What you need to do - From the line containing "Show the Max time range" down to the line containing "Task: Click the 'y' Redo key badge" in the records below, reproduce every line exactly, ends included, and omit all others.

Dataset excerpts -
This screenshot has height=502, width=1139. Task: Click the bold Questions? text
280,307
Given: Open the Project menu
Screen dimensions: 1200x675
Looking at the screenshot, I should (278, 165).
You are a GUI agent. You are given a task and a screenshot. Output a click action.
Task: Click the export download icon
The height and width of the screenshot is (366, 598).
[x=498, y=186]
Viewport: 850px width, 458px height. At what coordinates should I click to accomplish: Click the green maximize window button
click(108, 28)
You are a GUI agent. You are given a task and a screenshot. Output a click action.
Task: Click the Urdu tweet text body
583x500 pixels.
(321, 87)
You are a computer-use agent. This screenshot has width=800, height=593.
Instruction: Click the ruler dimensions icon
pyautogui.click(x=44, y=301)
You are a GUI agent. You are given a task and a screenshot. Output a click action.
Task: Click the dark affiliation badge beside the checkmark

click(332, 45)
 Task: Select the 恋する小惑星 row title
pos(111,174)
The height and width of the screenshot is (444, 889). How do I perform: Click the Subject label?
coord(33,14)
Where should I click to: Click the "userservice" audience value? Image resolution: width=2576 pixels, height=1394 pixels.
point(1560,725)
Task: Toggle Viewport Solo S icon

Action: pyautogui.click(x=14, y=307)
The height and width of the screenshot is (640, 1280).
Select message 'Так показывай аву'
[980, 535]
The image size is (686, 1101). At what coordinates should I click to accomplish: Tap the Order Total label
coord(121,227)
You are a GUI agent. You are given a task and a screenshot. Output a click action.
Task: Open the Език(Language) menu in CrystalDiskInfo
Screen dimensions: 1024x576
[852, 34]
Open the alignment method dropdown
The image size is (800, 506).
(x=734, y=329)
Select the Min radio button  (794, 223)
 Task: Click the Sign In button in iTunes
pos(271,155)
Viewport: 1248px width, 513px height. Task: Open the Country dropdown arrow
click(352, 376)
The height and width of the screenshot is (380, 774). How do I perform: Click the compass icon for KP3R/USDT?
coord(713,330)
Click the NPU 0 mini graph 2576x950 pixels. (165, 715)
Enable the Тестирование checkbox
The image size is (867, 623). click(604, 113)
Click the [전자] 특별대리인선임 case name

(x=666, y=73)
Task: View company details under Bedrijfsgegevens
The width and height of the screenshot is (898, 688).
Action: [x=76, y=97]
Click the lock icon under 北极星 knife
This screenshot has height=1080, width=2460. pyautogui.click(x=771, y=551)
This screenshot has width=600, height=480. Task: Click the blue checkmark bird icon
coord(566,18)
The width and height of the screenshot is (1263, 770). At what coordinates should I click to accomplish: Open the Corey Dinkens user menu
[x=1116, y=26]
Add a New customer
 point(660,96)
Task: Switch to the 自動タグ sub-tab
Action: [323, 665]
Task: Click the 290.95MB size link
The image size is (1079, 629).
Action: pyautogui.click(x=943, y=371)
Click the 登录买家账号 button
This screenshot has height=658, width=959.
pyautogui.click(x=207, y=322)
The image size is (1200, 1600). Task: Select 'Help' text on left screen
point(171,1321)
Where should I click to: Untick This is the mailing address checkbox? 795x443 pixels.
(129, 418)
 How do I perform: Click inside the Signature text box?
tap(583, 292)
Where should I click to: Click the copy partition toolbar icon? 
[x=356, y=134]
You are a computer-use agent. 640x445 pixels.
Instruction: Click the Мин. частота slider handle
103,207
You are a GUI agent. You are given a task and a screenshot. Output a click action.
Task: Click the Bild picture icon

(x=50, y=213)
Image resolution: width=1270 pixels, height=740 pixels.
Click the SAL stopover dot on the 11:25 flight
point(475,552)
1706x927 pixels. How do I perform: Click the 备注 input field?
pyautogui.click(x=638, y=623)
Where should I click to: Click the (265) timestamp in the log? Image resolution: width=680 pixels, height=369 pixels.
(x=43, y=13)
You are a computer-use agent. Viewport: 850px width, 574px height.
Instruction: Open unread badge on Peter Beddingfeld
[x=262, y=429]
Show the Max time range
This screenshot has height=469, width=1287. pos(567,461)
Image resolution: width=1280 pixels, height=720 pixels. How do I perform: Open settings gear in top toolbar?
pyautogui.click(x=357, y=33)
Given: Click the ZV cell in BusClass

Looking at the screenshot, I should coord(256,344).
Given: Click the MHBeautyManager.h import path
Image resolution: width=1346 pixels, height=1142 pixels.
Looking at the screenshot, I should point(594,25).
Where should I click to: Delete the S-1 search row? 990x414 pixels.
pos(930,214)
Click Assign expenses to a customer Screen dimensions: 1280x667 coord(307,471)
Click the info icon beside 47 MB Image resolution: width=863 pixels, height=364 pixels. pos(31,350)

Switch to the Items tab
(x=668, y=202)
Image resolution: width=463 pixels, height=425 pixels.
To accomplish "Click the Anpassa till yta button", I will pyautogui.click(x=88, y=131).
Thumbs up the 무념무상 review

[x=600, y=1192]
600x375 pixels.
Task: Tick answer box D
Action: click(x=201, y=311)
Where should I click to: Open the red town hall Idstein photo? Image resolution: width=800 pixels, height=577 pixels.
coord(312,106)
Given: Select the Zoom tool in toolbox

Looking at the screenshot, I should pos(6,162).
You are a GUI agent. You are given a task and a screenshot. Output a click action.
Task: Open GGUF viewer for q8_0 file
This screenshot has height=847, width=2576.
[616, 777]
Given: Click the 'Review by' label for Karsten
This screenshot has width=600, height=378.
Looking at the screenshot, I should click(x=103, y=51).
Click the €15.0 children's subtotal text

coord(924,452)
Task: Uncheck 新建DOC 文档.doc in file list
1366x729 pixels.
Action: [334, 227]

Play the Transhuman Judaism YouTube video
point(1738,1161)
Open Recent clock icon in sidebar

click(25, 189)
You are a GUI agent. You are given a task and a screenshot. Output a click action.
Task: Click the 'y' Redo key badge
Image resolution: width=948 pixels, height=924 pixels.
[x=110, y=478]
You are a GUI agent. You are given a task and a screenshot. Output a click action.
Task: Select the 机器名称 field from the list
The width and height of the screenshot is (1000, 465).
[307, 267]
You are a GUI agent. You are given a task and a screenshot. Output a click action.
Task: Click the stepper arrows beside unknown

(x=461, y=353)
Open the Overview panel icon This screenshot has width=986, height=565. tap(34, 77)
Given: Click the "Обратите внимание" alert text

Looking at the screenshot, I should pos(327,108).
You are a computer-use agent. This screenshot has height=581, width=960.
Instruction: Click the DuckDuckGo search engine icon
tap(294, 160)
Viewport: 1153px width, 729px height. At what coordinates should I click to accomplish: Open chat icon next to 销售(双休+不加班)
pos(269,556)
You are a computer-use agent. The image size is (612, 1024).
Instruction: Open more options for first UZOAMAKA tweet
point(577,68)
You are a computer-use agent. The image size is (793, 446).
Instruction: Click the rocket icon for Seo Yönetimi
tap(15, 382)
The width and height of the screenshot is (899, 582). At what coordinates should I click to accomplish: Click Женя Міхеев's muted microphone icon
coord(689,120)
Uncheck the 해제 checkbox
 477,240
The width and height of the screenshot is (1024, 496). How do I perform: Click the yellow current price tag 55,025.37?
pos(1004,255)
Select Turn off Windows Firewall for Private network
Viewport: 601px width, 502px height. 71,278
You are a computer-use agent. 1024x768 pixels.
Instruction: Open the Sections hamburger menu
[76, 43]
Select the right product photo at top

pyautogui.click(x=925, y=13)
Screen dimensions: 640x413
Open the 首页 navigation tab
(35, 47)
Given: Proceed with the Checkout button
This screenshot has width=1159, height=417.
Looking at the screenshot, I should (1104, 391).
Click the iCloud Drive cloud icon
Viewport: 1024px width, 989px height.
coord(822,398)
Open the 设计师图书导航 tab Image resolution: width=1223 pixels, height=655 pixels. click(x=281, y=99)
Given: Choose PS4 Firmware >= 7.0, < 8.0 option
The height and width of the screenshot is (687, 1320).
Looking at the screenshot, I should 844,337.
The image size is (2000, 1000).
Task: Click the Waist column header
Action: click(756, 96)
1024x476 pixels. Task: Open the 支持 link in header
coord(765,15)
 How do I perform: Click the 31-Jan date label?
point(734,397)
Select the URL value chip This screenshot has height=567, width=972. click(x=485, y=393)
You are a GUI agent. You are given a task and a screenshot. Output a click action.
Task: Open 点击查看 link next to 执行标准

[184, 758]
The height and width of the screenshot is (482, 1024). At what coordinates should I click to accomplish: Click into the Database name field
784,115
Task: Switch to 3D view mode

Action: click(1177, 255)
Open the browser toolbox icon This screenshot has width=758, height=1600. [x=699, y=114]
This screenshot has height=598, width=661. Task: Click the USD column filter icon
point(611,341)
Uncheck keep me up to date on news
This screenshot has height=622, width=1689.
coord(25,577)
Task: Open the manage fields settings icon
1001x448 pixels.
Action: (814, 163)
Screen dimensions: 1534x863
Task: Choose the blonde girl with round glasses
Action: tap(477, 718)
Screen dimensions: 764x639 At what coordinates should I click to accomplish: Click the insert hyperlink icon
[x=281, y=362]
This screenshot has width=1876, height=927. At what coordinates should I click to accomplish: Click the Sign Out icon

Exercise response -
Show the Max time range
This screenshot has height=469, width=1287. pos(567,461)
Image resolution: width=1280 pixels, height=720 pixels. How do I perform: Open settings gear in top toolbar?
pyautogui.click(x=357, y=33)
Given: Click the ZV cell in BusClass

Looking at the screenshot, I should coord(256,344).
Given: Click the MHBeautyManager.h import path
Image resolution: width=1346 pixels, height=1142 pixels.
Looking at the screenshot, I should point(594,25).
Where should I click to: Delete the S-1 search row? 990x414 pixels.
pos(930,214)
Click Assign expenses to a customer Screen dimensions: 1280x667 coord(307,471)
Click the info icon beside 47 MB Image resolution: width=863 pixels, height=364 pixels. pos(31,350)

Switch to the Items tab
(x=668, y=202)
Image resolution: width=463 pixels, height=425 pixels.
To accomplish "Click the Anpassa till yta button", I will pyautogui.click(x=88, y=131).
Thumbs up the 무념무상 review

[x=600, y=1192]
600x375 pixels.
Task: Tick answer box D
Action: click(x=201, y=311)
Where should I click to: Open the red town hall Idstein photo? Image resolution: width=800 pixels, height=577 pixels.
coord(312,106)
Given: Select the Zoom tool in toolbox

Looking at the screenshot, I should pos(6,162).
You are a GUI agent. You are given a task and a screenshot. Output a click action.
Task: Open GGUF viewer for q8_0 file
This screenshot has height=847, width=2576.
[616, 777]
Given: Click the 'Review by' label for Karsten
This screenshot has width=600, height=378.
Looking at the screenshot, I should click(x=103, y=51).
Click the €15.0 children's subtotal text

coord(924,452)
Task: Uncheck 新建DOC 文档.doc in file list
1366x729 pixels.
Action: [334, 227]

Play the Transhuman Judaism YouTube video
point(1738,1161)
Open Recent clock icon in sidebar

click(25, 189)
You are a GUI agent. You are given a task and a screenshot. Output a click action.
Task: Click the 'y' Redo key badge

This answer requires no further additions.